### [SELECTED EXTRACT]
>>>

Improve TopologyService and HeartbeatService scalability for large clusters by CRZbulabula · Pull Request #17595 · apache/iotdb

CRZbulabula · 2026-05-05T06:04:56Z

Summary

Adaptive topology probing interval: Probing interval now scales with DataNode count (max(base, base × N / refN)), preventing fixed-interval overhead from dominating large clusters. Configurable via topology_probing_base_interval_in_ms, topology_probing_reference_node_count, and topology_probing_timeout_ratio.
√N sampling with batch rotation: Each probing cycle selects only ceil(√N) DataNodes as probers (instead of all N), rotating across cycles for full coverage. Reduces per-cycle RPC fan-out from O(N) to O(√N) and total connection tests from O(N²) to O(N√N).
Independent topology push channel: Topology is no longer piggybacked on the 1-second heartbeat. TopologyService pushes updates directly to DataNodes via dedicated heartbeat RPC, only when a DataNode's reachable set changes. Eliminates O(N²) per-heartbeat payload and the compareAndSet-based update-loss issue.
Timeout protection for test connection RPCs: submitInternalTestConnectionTask and submitTestConnectionTask on DataNode now use bounded timeouts (dnConnectionTimeoutInMS) instead of unbounded CountDownLatch.await(). Prevents internal RPC threads from blocking indefinitely when target nodes are unreachable.
Isolated topology probing thread pool on DataNode: submitInternalTestConnectionTask handler offloads blocking work to a dedicated 2-thread TOPOLOGY_PROBING_EXECUTOR with Future.get(timeout), so the DataNodeInternalRPCService thread pool (shared with sendFragmentInstance, consensus, etc.) is no longer held hostage by slow probes.
Increased heartbeat selector threads: AsyncDataNodeHeartbeatServiceClientPoolFactory and AsyncConfigNodeHeartbeatServiceClientPoolFactory now use a dedicated heartbeat_selector_num_of_client_manager config (default 4, up from 1), preventing the single NIO selector thread from becoming a serial bottleneck when processing N heartbeat responses.

<<<

### [EXERCISE REQUIREMENTS]
[a] What are the titles of all the changes listed in the pull request summary on TopologyService and HeartbeatService scalability?
[b] Answer these from the pull request summary on TopologyService and HeartbeatService scalability:
(i) How many DataNodes does each probing cycle select as probers?
(ii) How many threads does TOPOLOGY_PROBING_EXECUTOR have?
(iii) What is the default value of heartbeat_selector_num_of_client_manager?
[c] Pick up the pull request summary on TopologyService and HeartbeatService scalability from where it stops.

### [COLLECTED DATA]
>>>

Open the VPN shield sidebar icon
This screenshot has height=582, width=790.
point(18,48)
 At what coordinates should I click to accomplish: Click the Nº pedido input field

<<<

### [ANSWERS FOR THE EXERCISE]
[a]
- Adaptive topology probing interval
- √N sampling with batch rotation
- Independent topology push channel
- Timeout protection for test connection RPCs
- Isolated topology probing thread pool on DataNode
- Increased heartbeat selector threads

[b]
(i) ceil(√N) DataNodes
(ii) 2 threads
(iii) 4 (up from 1)

[c]
Fixed collectPipeMetaList lock timeout: Changed from dnConnectionTimeoutInMS * 2/3 (≈ 40000 seconds due to unit mismatch — effectively 11 hours) to 2 seconds. If the pipe meta lock cannot be acquired within 2s, the collection is skipped for this heartbeat cycle and retried in the next (every ~100 heartbeats).
Fixed topology diff logging bugs: LoadCache.updateTopology() and ClusterTopology.updateTopology() both had copy-paste bugs where originReachable read from latestTopology instead of the old topology, making the diff comparison always equal and the change-log dead code.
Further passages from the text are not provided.